Sein schlauer taktischer Plan hat aber noch eine interessante Seite. Wir sollen erst durch „positive Errungenschaften“ im Reichstag das Interesse der Massen für das preußische Wahlrecht wecken. Nur dieser „Anschauungsunterricht“ vermag entschlossene Kämpfer für das preußische Wahlrecht zu schaffen. Also ohne „Positive Errungenschaften“ versteht die Masse den Wert der parlamentarischen Tätigkeit nicht? Nun, wie sind wir denn zu unseren 4¼ Millionen Stimmen zum Reichstag gekommen? Wie sind wir seit 40 Jahren von Wahlsieg zu Wahlsieg vorgeschritten, ohne daß wir bis jetzt, wie Kautsky selbst zugibt, im Reichstag irgendwelche namhafte „positive Arbeit“ haben verrichten können? Haben wir vielleicht nach dem Kautskyschen Rezept die Massen durch den Köder „positiver Errungenschaften“ für den Gebrauch ihres Wahlrechtes zu gewinnen gesucht?
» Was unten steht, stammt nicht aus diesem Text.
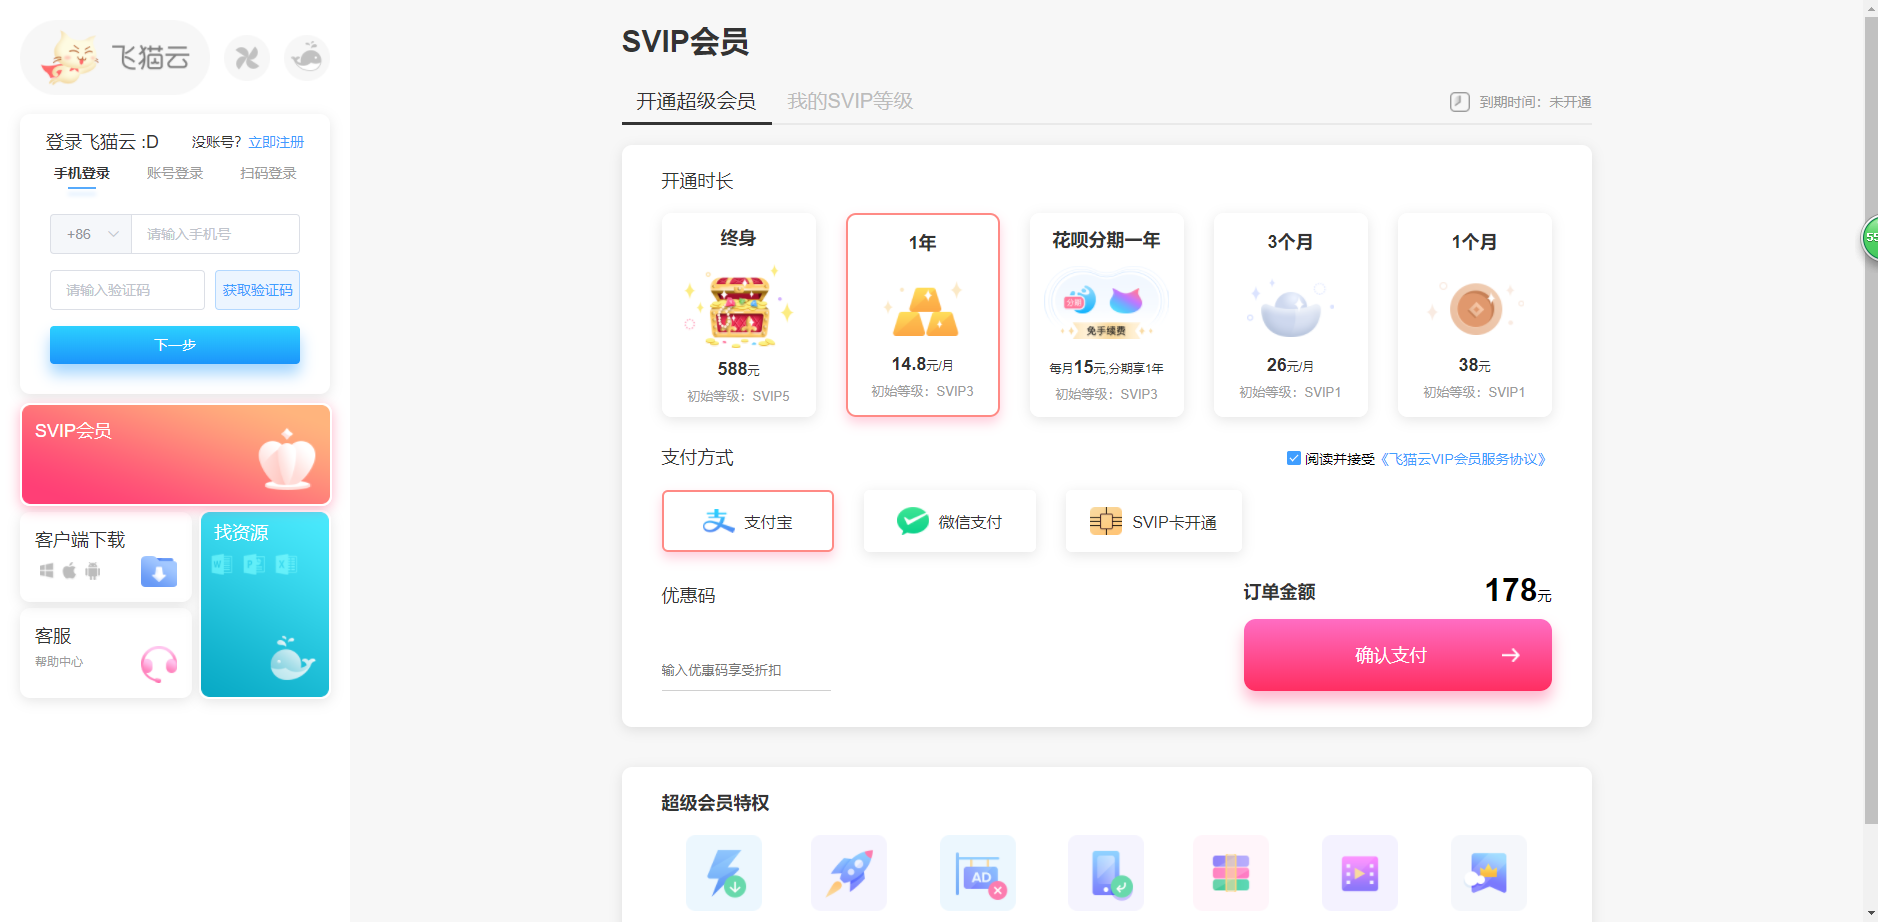Viewport: 1878px width, 922px height.
Task: Click the 确认支付 payment button
Action: pyautogui.click(x=1396, y=655)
Hören wir wieder, was Bebel darüber schon in Erfurt 1891 gegen Vollmar ausführte:
Für uns aber handelt es sich darum, daß wir den Massen zeigen, wie ihnen die Gegner auf ihrem eigenen Boden die elementarsten und gerechtfertigtsten Forderungen verweigern. Diese Aufklärung der Massen über unsere Gegner ist die Hauptaufgabe für unsere parlamentarische Tätigkeit und nicht die Frage, ob zunächst eine Forderung erreicht wird oder nicht. Von diesen Gesichtspunkten aus haben wir unsere Anträge stets gestellt ... Und unsere Tätigkeit in diesen Dingen hat in den weitesten Kreisen der Arbeiter, wie zahlreiche Zuschriften beweisen, die allergünstigste Beurteilung gefunden. Wir haben also stets den Standpunkt vertreten, es handelt sich zunächst nicht darum, ob wir dies oder jenes erreichen; für uns ist die Hauptsache, daß wir gewisse Forderungen stellen, die keine andere Partei stellen kann. [6] (Protokoll des Erfurter Parteitags, S. 174.) [Hervorhebungen – R.L.]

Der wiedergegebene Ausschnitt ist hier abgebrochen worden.